LICM is indeed very simple to do, I wrote it for a JIT emulator I was working on a while ago. It turns out that it's not always fast. There's a bunch of weird cases that happen that can destroy your performance.
LICM is highly dependent on the quality of your trace recording or method inlining.
Not disagreeing with what you wrote at all, just wanted to provide an anecdote.

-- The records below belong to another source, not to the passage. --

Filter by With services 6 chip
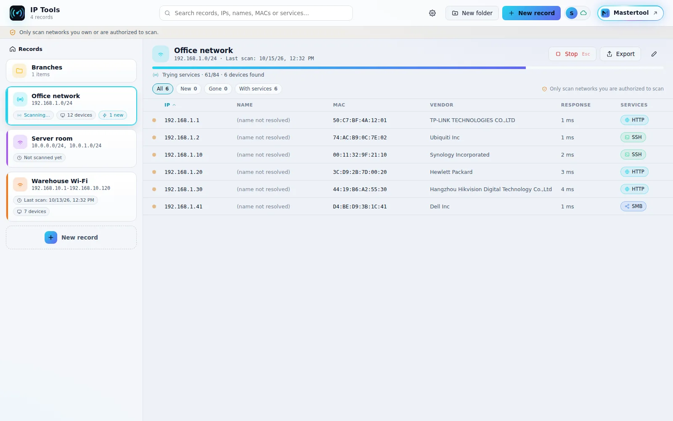The width and height of the screenshot is (673, 421). point(258,89)
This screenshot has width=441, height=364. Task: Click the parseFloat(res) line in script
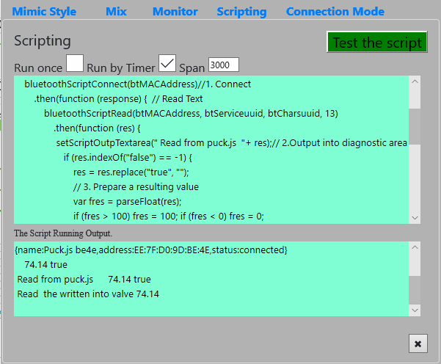click(127, 201)
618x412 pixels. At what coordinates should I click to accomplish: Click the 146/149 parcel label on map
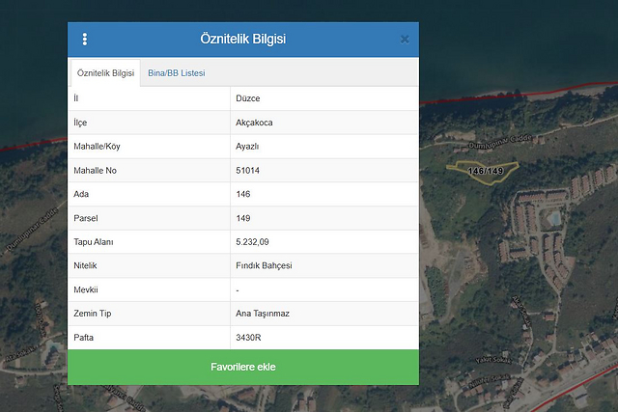tap(485, 171)

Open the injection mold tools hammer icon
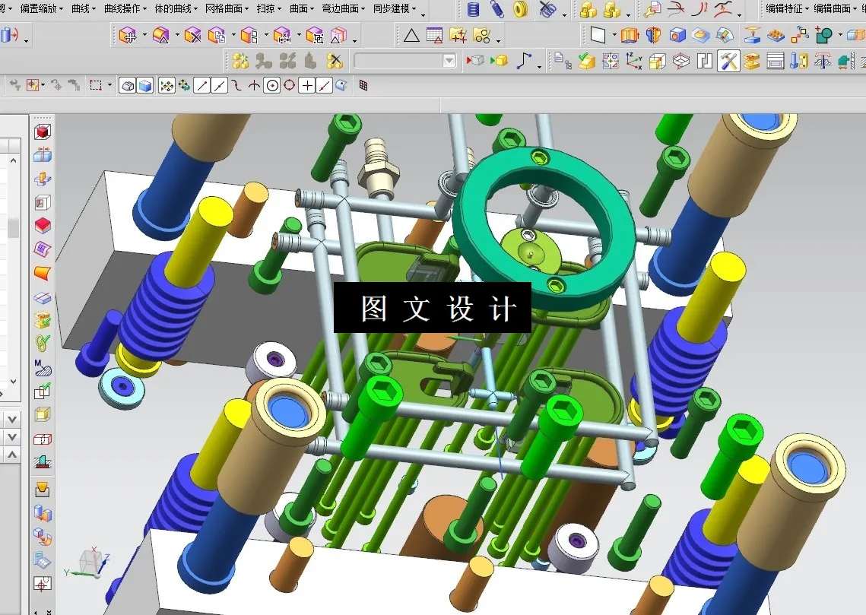pyautogui.click(x=728, y=59)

Indeed there are some relatively well understood negative consequences to LICM and various other redundancy elimination optimizations: e.g. they increase life-time of values which can have negative impact on register allocation. Another thing is getting LICM right in the presence of conditional control flow within the loop is a non-trivial exercise, in dynamically typed languages this becomes a problem because JIT in general wants to hoist type guards aggressively but it has to account for conditional control flow to avoid weird/unnecessary deopts
> The set of things you are worrying about it actually precisely the set of things CLZ solves :)
I think the set of things I worry about is slightly different, because they operate in a static environment and I operate in a dynamic one. For example, they don't seem to be worried about the transformation from:
loop {
if (pred) {
// o and o.f are loop invariants
Guard(o is X);
v = Load(o.f);
Use(v)
}
}
to
Guard(o is X);
v = Load(o.f);
loop {
if (pred) {
Use(v)
}
}
this tranformation might or might not be "beneficial" depending on relation between predicate and the guard - e.g. it can lead to a code which will just deoptimize on the guard before entering the loop. There is no way of knowing this statically, so you just have to take a bet (unless you have clear indications that guard will fail when hoisted) and then undo your decision later.
LICM is highly dependent on the quality of your trace recording or method inlining.
Not disagreeing with what you wrote at all, just wanted to provide an anecdote.